2017-03-23 5:36 GMT+09:00 Boris Brezillon <boris.brezillon@free-electrons.com>:
> On Wed, 22 Mar 2017 23:07:17 +0900
> Masahiro Yamada <yamada.masahiro@socionext.com> wrote:
>
>> This part is wrong in multiple ways:
>>
>> [1] is_erased() is called against "buf" twice, so the second one is
>> meaningless.  The second call should check chip->oob_poi.
>>
>> [2] This code block is nested by double "if (check_erase_page)".
>> The inner one is redundant.
>>
>> [3] Erased page checking without threshold is false-positive.
>> Basically, there are two ways for erased page checking:
>> - read the whole of page + oob in raw transfer, then check if all
>>   the data are 0xFF.
>> - read the ECC-corrected page + oob, then check if *almost* all the
>>   data are 0xFF (bit-flips less than ecc.strength are allowed)
>> While here, it checks if all data in ECC-corrected page are 0xFF.
>> This is too strong because not all of the data are 0xFF after they
>> are manipulated by the ECC engine.  Proper threshold must be taken
>> into account to avoid false-positive ecc_stats.failed increments.
>
> Hm, the ECC engine should not introduce extra bitflips. I've seen 3
> different cases in the various ECC engine I worked with:
>
> 1/ the ECC engine is able to correct bitflips in erased pages. In this
>    case you should trust it and return the number of corrected
>    bitflips or increment the ECC failed counter if it reports
>    uncorrectable errors.
> 2/ the ECC engine is able to detect erased pages, but fails to detect
>    those containing bitflips in it. In this case, you should rely on
>    the default "empty page" detection and only manually check if the
>    page is almost filled with 0xff when an error is reported.
> 3/ the ECC engine does not detect empty pages at all. In this case, you
>    should check if the page empty (or almost empty) each time an ECC
>    error is reported


I think the Denali is case 3.
But, very new versions of this IP support erased page detection by hardware.
Please see 49/53:
http://patchwork.ozlabs.org/patch/742414/

Unfortunately this feature is not exactly what we want.
We want to detect per-sector empty'ness,
but this features is actually page oriented.
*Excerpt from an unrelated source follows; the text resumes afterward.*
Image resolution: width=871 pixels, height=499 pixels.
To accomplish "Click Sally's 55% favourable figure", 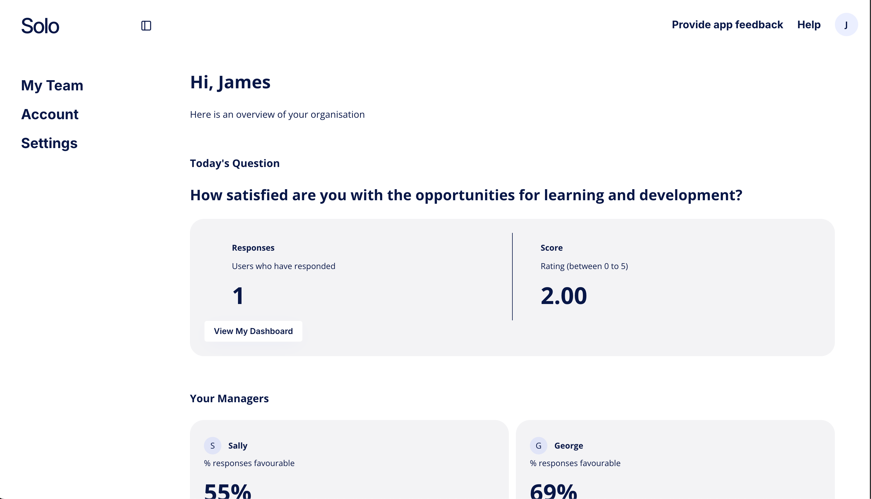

If you are unhappy about this,
it is possible to always turn off this feature
and use software detection (with nand_check_erased_ecc_chunk)



> In any case, if the ECC engine reports uncorrectable errors, it should
> keep the data untouched, which means you don't have to re-read the whole
> page in raw mode, only the OOB bytes.


OK.  We should respect the result from the ECC engine,
but we still need to fill the buffer with 0xff
if the page turned out to be empty.
(nand_check_erased_ecc_chunk() does this for us.)





>>
>> [4] positive return value for uncorrectable bitflips
>>
>> The comment of ecc->read_page() says it should return "0 if bitflips
>> uncorrectable", but the current code could return a positive value
>> in the case.
>
> This one should probably be fixed in the core. Returning a negative
> error core for uncorrectable errors is forbidden, but reporting the
> maximum number of bitflips that have been corrected in each valid
> ECC sector of the page (even if the page contains uncorrectable
> sectors) does not sound like a bad idea to me.
>
> The reason the core asks drivers to return 0 in case of uncorrectable
> errors is because it updates the max_bitflips variable before testing
> if the page contains uncorrectable errors [1]. Moving this statement
> here [2] (in an else branch) should solve the problem for all drivers
> returning positive numbers even when uncorrectable errors are detected
> in one of the ECC chunk contained in a page.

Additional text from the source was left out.